Das Ringe-Spektakel in der Schwarzmeer-Stadt wird auf jeden Fall als teuerstes Olympia-Projekt in die Geschichte eingehen. Allein die Sicherheitskosten sollen im Milliardenbereich liegen. "Die Behörden leisten ausgezeichnete Arbeit, um zu garantieren, dass wir sichere und ruhige Spiele erleben", sagte Organisationschef Dmitri Tschernyschenko. Wegen Sotschis Nähe zum früheren Kriegsgebiet Tschetschenien und zum unruhigen Dagestan will die russische Regierung nichts dem Zufall überlassen. Die ergriffenen Maßnahmen sorgten bei Spitzenfunktionären allerdings für großen Ärger.

Kapazitäten gesenkt

Bei den Olympia-Wettkämpfen in den Bergen haben die Organisatoren die anfangs versprochenen Zuschauerkapazitäten zweimal drastisch reduziert und am Ende mehr als halbiert. Begründet wurden die Schritte mit Transport- und Sicherheitsgründen. FIS-Präsident Gian Franco Kasper bestätigte die gewaltigen Kürzungen im alpinen und nordischen Bereich von jeweils 20.000 auf 7.000 Zuschauer. Nach mehreren Protesten müsse man sich damit einfach abfinden.
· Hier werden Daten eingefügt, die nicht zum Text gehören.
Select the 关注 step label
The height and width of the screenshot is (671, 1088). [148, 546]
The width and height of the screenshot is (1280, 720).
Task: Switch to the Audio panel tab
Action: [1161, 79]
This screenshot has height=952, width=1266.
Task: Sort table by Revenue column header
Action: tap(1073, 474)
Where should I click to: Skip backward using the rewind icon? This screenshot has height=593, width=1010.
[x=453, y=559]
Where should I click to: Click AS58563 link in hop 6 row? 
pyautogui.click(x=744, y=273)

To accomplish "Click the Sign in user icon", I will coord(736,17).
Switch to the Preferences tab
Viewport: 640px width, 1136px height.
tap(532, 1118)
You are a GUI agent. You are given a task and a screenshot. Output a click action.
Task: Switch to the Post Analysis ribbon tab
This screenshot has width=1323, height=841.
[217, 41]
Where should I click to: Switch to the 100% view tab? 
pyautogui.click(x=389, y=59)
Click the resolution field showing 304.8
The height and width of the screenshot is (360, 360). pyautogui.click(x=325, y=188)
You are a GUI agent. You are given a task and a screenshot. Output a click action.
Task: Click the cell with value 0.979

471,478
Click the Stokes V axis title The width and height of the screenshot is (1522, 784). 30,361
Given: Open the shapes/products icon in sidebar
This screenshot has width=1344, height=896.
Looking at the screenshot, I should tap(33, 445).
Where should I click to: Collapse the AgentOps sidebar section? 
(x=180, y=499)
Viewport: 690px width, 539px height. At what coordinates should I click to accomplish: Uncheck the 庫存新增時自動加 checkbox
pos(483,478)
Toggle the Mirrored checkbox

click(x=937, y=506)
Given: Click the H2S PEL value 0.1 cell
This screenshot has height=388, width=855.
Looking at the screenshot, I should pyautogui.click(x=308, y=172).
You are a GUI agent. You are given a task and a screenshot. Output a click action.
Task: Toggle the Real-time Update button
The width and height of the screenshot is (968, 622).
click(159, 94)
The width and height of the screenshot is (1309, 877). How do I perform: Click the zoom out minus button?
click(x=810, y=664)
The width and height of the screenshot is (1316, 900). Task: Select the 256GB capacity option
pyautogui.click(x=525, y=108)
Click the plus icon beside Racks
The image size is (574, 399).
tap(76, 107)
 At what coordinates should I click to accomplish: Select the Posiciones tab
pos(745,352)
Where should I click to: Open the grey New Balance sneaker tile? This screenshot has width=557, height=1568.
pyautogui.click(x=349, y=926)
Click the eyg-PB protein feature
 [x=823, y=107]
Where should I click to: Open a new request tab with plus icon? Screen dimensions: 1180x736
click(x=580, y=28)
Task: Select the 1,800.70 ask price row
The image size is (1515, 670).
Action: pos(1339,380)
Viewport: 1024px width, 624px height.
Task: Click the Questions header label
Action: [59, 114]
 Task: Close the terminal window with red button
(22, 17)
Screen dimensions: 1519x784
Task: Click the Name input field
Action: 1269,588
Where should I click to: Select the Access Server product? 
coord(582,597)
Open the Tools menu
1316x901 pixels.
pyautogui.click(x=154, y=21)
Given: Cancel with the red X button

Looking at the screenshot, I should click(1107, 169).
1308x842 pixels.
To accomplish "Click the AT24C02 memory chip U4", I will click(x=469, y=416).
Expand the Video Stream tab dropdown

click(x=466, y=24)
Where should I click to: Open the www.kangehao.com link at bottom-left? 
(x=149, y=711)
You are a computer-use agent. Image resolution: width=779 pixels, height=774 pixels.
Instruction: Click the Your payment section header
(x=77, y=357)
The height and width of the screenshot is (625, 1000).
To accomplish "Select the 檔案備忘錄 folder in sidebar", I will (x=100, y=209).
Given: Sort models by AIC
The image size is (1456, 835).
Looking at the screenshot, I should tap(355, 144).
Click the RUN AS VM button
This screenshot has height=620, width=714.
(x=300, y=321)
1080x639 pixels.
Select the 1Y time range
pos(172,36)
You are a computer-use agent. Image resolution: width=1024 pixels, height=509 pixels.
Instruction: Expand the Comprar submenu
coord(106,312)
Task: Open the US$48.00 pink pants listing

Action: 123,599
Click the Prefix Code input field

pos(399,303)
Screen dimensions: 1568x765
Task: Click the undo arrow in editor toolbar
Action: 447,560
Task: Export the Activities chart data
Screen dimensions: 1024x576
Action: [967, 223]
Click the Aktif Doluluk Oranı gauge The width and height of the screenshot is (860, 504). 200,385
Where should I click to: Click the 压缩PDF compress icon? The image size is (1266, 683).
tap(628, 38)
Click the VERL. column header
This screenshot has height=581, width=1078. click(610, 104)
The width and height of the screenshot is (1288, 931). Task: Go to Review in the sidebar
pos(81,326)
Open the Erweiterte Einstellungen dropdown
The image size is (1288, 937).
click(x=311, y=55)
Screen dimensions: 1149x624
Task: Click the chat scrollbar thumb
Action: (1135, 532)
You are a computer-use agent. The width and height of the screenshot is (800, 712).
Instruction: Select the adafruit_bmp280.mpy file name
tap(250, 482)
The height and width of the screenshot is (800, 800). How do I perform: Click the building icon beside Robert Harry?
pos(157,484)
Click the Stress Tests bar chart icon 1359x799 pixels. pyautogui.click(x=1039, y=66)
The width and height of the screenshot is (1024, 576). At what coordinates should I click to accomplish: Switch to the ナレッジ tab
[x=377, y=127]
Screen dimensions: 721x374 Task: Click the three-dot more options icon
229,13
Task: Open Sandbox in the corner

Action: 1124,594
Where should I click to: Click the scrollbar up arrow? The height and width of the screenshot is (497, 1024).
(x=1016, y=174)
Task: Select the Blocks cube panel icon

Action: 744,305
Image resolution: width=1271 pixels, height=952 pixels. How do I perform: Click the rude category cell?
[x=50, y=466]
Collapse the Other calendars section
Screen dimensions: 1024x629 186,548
"Sotschi wird perfekte Spiele organisieren. Meine Angst ist, dass es Spiele ohne Emotionen und Herz werden", gab der 69-jährige Boss des Internationalen Skiverbandes (FIS) zu Protokoll. Auch den Rodel-Weltverband (FIL) traf es hart. Statt der ursprünglich zugesagten 12.000 Zuschauer kann FIL-Präsident Josef Fendt jetzt noch auf maximal 5.000 Fans am Eiskanal hoffen."Wir haben schriftlich Einspruch eingelegt, ohne Erfolg. Wir haben Sorge, dass bei unserer langen Bahnanlage diese Zuschauerzahl zu wenig ist und auch optisch schlecht aussieht", sagte Fendt.

Schlimmer noch: Wegen der Sicherheitsproblematik will Sotschi 2014 auch einen Zuschauerpass einführen. Demnach müssen sich sämtliche Karteninhaber noch einmal zusätzlich registrieren lassen, bevor sie in die Sportstätten dürfen. "Die Zuschauer werden es nicht leicht haben", befürchtete Kasper.